Women are worried thought that they won't be able to trust them to have regular top ups.

No worries. Men have to tell us everything they do 'for us' so rest assured we'd hear every tiny detail of the 'agony' they have endured 'for you.'

And then they'll have to lie down and take it easy for the rest of the day because their pain has made them 'woosy.'

Man jabs will be like man flu - it'll be worse than anything we've ever felt and there is no way we won't hear about their.

Actress Goldie Hawn is said to be in talks with the Tories about bringing fresh thinking to our education system with unorthodox teaching methods.

The words 'unorthodox teaching methods' make me want to run screaming to the hills. How many harebrained 'unorthodox teaching methods' have ever worked?

This approach promises: 'An evidence-based teaching model and curriculum that provides children with emotional and cognitive tools to help them understand and improve their own emotions, moods and behaviours; reduce stress and anxiety; sharpen concentration; build confidence, increase empathy and improve performance in school.'

What tosh and jargon.

But will the children be able to spell and understand all the above words once they've merged from the Hawn's whacky world of schooling?

A vicar's answer to reversing the soaring divorce rate?

Wives should 'be silent' and 'submit' to their husbands, says the Rev Angus MacLeay, whose wife has been conspicuous in her absence in the storm caused by his proclamations. She is presumably locked up at home in her pinnie doing as she is told.

Undoubtedly if women were doormats to their husbands, never uttering a peep of opinion, complaint or dissent, the world would appear a peaceful place. Gaze on the Terrys and weep.

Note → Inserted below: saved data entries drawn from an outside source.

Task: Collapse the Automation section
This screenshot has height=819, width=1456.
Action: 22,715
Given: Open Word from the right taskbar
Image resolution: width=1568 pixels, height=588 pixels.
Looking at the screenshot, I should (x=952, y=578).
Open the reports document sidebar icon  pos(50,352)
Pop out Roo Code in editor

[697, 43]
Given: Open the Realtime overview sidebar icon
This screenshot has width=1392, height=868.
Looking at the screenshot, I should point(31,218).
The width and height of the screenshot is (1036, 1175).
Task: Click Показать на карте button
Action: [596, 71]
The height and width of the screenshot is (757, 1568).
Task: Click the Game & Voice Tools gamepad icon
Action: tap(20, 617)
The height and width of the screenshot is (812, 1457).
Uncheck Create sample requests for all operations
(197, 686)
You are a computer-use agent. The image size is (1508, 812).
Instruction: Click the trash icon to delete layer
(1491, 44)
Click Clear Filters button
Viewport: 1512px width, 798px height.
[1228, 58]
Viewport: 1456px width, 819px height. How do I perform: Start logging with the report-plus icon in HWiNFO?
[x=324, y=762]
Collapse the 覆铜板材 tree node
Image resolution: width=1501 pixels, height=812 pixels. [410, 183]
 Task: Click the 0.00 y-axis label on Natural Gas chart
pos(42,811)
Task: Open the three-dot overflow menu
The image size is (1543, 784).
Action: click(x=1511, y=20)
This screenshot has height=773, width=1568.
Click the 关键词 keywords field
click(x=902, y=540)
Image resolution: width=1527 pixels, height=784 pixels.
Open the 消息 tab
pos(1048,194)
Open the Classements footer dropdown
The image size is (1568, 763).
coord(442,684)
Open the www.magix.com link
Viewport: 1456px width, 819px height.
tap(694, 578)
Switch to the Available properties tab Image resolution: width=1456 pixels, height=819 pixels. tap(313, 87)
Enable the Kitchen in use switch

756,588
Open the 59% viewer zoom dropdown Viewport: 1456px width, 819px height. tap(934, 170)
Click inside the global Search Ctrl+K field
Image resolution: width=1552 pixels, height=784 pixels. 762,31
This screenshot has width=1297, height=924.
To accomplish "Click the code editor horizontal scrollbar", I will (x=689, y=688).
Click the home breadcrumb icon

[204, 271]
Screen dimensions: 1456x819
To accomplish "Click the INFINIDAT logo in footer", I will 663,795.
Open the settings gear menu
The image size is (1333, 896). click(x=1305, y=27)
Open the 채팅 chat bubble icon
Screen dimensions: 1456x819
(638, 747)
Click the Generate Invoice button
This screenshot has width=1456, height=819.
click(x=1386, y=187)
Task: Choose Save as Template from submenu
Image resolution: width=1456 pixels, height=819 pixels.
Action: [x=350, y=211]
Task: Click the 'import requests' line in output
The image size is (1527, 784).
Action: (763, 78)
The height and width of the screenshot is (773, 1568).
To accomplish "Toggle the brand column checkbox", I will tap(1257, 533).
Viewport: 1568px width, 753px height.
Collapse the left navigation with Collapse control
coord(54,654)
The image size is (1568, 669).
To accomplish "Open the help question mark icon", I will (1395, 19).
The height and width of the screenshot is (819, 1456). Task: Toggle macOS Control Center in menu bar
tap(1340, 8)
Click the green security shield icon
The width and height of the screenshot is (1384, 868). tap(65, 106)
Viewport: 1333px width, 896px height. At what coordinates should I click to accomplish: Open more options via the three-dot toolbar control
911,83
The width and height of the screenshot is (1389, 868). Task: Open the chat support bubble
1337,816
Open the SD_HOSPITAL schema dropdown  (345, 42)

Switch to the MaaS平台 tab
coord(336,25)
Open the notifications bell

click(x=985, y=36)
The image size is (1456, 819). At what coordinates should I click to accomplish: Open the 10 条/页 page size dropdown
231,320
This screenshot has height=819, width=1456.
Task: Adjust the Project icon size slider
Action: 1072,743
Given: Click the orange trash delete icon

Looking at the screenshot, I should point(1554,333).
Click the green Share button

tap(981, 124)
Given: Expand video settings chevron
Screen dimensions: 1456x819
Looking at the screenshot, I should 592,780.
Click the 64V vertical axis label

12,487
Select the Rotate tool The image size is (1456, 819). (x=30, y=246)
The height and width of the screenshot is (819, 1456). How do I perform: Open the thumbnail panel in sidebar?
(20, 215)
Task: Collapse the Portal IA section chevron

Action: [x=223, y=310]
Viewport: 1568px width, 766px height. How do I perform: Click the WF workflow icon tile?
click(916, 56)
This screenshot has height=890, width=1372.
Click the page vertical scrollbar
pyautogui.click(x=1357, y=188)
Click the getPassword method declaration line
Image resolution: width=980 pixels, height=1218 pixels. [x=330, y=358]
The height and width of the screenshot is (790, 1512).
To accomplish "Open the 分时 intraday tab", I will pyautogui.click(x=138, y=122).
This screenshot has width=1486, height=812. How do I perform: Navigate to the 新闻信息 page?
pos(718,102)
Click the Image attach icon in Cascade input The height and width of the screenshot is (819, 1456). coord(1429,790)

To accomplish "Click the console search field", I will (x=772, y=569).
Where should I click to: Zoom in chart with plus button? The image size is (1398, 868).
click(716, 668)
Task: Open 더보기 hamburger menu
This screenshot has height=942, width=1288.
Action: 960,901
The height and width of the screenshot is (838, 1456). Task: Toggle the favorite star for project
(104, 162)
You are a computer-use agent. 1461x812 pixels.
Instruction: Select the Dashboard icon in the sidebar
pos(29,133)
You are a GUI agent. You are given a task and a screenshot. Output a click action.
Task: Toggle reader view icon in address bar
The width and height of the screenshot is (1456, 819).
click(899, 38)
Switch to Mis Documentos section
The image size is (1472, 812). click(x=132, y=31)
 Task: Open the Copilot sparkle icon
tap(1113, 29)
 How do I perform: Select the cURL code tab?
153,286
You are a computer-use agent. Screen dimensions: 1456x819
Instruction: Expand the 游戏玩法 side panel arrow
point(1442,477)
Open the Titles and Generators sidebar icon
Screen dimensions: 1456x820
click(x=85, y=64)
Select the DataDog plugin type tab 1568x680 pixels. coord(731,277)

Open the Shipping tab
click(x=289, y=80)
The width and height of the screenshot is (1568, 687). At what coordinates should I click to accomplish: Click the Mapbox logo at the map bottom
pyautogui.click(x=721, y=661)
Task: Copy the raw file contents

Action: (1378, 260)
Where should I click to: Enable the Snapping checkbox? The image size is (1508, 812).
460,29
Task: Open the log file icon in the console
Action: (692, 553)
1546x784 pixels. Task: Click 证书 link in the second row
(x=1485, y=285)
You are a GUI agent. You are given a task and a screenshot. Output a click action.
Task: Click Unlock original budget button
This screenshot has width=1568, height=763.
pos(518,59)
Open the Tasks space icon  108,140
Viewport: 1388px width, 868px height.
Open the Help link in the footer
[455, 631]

Likewise, if men were silent and submitted to their wives, we'd all trot through life without rumpus. Power brings order and peace, temporarily. But then comes revolution.

Mr MacLeay has managed to find his perfect curate in the Rev Mark Oden who blames divorce firmly at the door of 'modern woman', whoever she might be.

And the C of E wonders why pews are emptying and viewed as increasingly irrelevant and remote?

Lowestoft teenager Sophie Nixon was subjected to a daily two-year campaign of bullying by other girls and lost all her hair.

The blonde 13-year-old was so stressed by the abuse her eyebrows and eyelashes also fell out from stress-related alopecia.

The sadness she lived with is heart breaking - the vile girls even made fun of her hair loss.

How can such nastiness go undetected for so long? What punishment have her abusers been served?

Bullying has become an over-used term watered down to imply a bit of playground tussling and , even though millions of pounds has been poured into tackling the issue, the problem is bigger than ever with perpetrators getting away scot free.

What Sophie endured was terror for which she has paid a terrible price for a young girl.

But she has been brave enough to stand up and talk about life without hair.

Victims are always the courageous ones to they speak out. But what of her sneaky attackers? It would be interesting to hear from their parents and their feelings on their daughters' sustained and calculated wickedness and its horrendous impact on a little girl who deserved none of it.